O seu estado de espírito não podia estar mais deprimido e era completa a saturação e desinteresse por tudo o que o rodeava.

Antes de partirmos acercou-se de mim e disse-me: “não quero saber disto para nada, você comanda e eu vou ser apenas mais um soldado”… não mais voltei a dar pela sua presença.

A operação decorreu num vale de encostas bem acentuadas e que se prolongava na sentido sul/norte.

Até uma certa altura, não muita, a partir da zona mais profunda, a encosta estava desmatada e era evidente que aquele vale, na sua parte mais fértil, estava a ser aproveitado para a agricultura de subsistência pelas populações que se tinham subtraído ao controle das autoridades portugueses e viviam fugidas no mato juntamente com os guerrilheiros.

Começamos a deslocação para norte, pela encosta do lado esquerdo do vale, na orla do terreno que estava mais limpo e encobertos pela vegetação.
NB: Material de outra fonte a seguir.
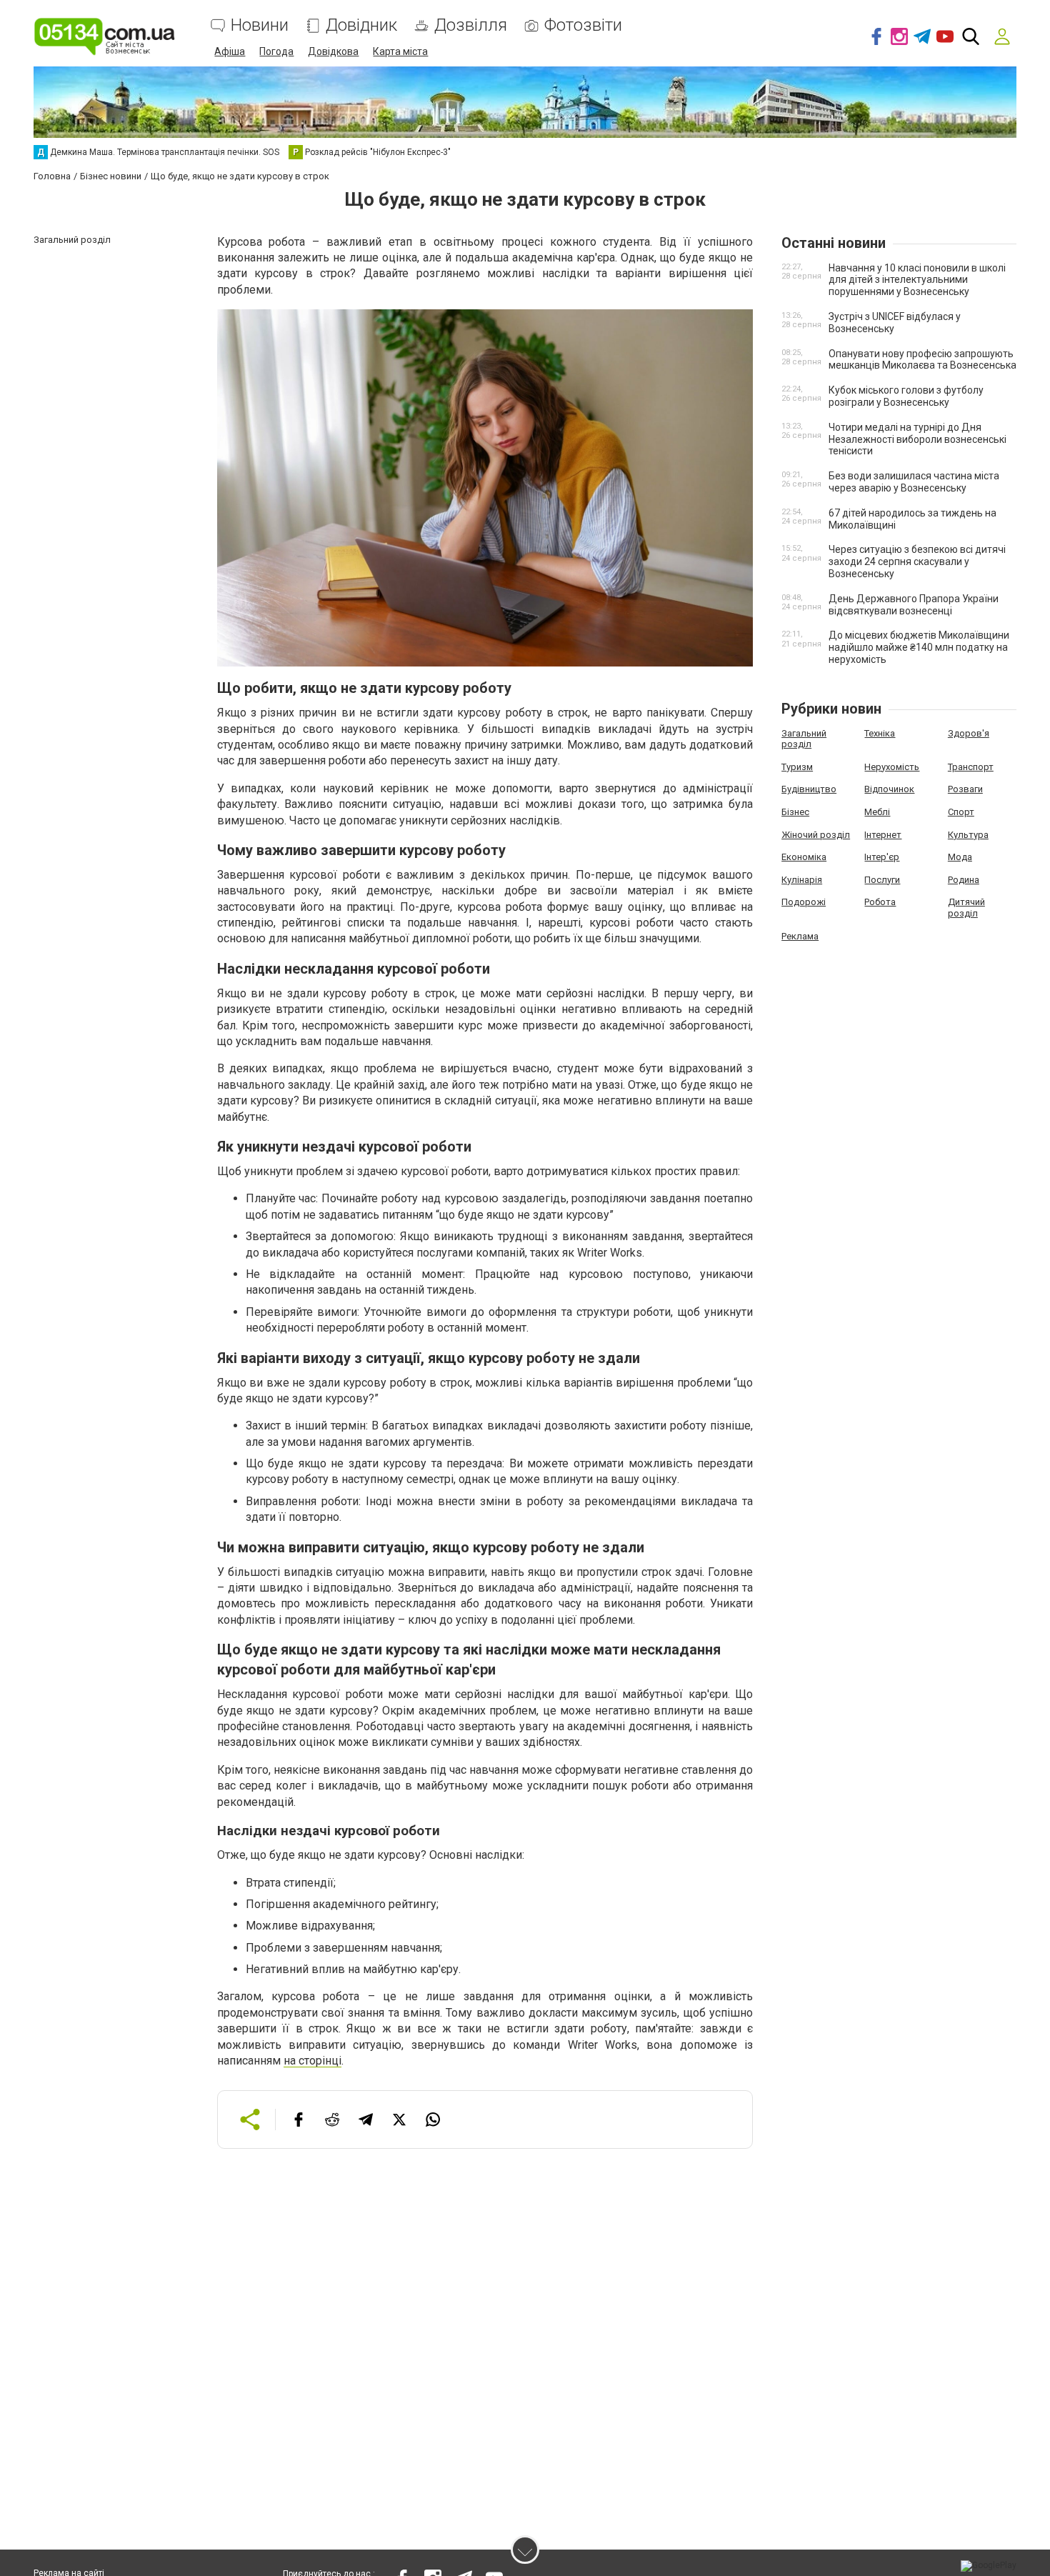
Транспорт (971, 767)
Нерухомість (891, 767)
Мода (960, 857)
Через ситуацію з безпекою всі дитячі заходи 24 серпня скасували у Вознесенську (917, 561)
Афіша (229, 51)
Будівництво (808, 789)
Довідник (361, 25)
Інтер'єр (881, 857)
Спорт (961, 812)
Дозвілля (470, 25)
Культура (968, 834)
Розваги (965, 789)
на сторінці (312, 2060)
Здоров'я (968, 733)
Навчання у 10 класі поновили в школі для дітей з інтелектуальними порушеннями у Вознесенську (917, 280)
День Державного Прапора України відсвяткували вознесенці (914, 604)
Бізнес (795, 812)
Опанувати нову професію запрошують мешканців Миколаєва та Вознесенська (922, 359)
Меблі (877, 812)
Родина (963, 879)
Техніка (879, 733)
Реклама (800, 936)
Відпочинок (889, 789)
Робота (880, 902)
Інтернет (882, 834)
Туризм (797, 767)
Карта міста (400, 51)
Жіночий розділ (815, 834)
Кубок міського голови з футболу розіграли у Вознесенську (906, 396)
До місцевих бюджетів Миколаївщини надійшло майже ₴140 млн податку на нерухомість (919, 647)
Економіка (803, 857)
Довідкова (333, 51)
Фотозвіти (583, 25)
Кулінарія (801, 879)
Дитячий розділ (966, 908)
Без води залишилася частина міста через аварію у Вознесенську (914, 482)
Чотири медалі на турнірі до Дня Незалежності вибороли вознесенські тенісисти (917, 439)
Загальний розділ (803, 739)
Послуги (882, 879)
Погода (276, 51)
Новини (260, 25)
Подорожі (803, 902)
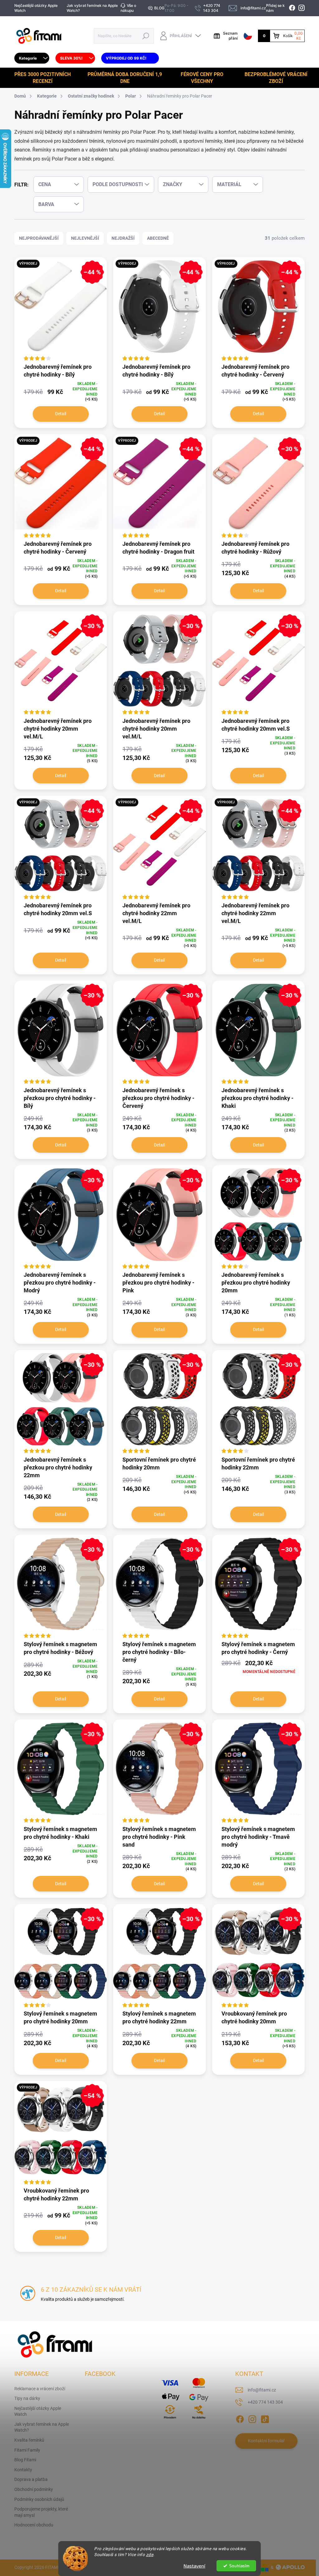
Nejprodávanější (39, 238)
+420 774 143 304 (265, 2402)
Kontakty (23, 2469)
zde (150, 2554)
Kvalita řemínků (29, 2440)
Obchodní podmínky (33, 2489)
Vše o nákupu (128, 8)
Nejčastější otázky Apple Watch (36, 8)
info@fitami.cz (262, 2389)
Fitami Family (27, 2450)
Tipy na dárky (27, 2398)
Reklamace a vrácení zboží (39, 2388)
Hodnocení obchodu (33, 2524)
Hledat (146, 35)
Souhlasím (239, 2565)
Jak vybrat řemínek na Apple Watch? (92, 8)
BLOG (159, 8)
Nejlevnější (85, 238)
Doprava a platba (31, 2479)
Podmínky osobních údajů (39, 2499)
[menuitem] (31, 58)
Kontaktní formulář (266, 2440)
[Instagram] (252, 2418)
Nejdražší (123, 238)
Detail (60, 413)
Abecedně (158, 238)
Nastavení (194, 2566)
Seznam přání (230, 36)
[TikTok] (264, 2418)
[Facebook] (240, 2418)
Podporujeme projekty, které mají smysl (41, 2512)
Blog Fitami (25, 2459)
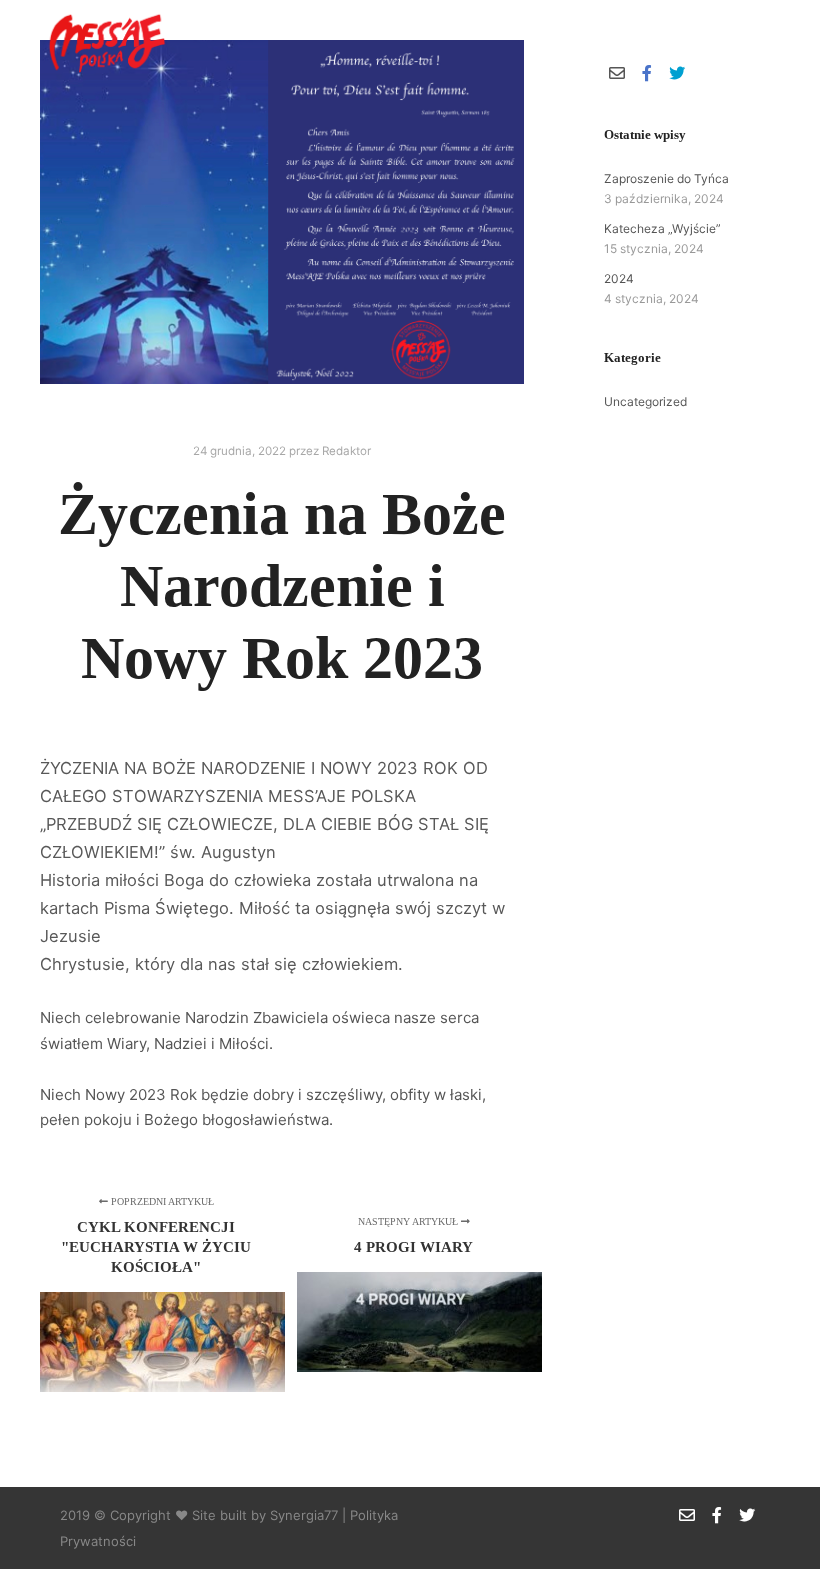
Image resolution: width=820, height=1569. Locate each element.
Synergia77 (304, 1515)
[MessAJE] (105, 41)
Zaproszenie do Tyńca (666, 178)
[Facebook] (737, 41)
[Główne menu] (645, 41)
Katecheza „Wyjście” (662, 228)
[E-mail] (707, 41)
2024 (619, 278)
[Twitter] (767, 41)
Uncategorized (645, 401)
Era-nos, assim, relativamente fácil, observar o que se passava à nossa direita, mais abaixo, sem que o contrário fosse igualmente possível.

Caminhávamos uns atrás dos outros numa fila que se prolongava por dezenas de metros e durante algum tempo nada aconteceu.

De repente, ouvi um tiro, vários tiros, um alvoroço, alguns soldados descem a correr a encosta, atravessam o vale e perseguem pessoas que fogem subindo a encosta do outro lado.

Regressam passado pouco tempo os que tinham saído em perseguição, a calma restabelece-se progressivamente, o drama estava consumado.

Uma jovem tinha sido morta com um tiro no coração disparado pelas costas e um outro soldado cortou-lhe um dedo para trazer para casa como troféu de guerra e eu… tive uma enorme vontade de fugir dali, evaporar-me, desaparecer…eu era o comandante (?) daquela tropa e nem sequer podia recriminar o soldado que matou a jovem e que tinha por alcunha “o boi”, porque ele apenas cumprira as instruções do Quartel General de matar tudo o que mexesse, a tal limpeza a que já me referi.

Não conheci bem este soldado no sentido de que não tive com ele convivência, era da minha Companhia mas do Pelotão do Ataíde e por isso desconhecia se havia alguma relação entre a alcunha de “o boi”e o seu aspecto rude, possante, algo primitivo, provavelmente quase analfabeto.

Dizer-lhe que a utilização de uma arma, mesmo numa situação de guerra, é sempre da responsabilidade de quem a utiliza, faria algum sentido para ele?

Manifestar-lhe o meu desagrado não seria estabelecer a confusão na sua cabeça?

Perguntar-lhe se ele gostaria que fossem à sua aldeia e matassem a sua irmã ou a sua namorada quando ela estava a trabalhar no campo, era justo?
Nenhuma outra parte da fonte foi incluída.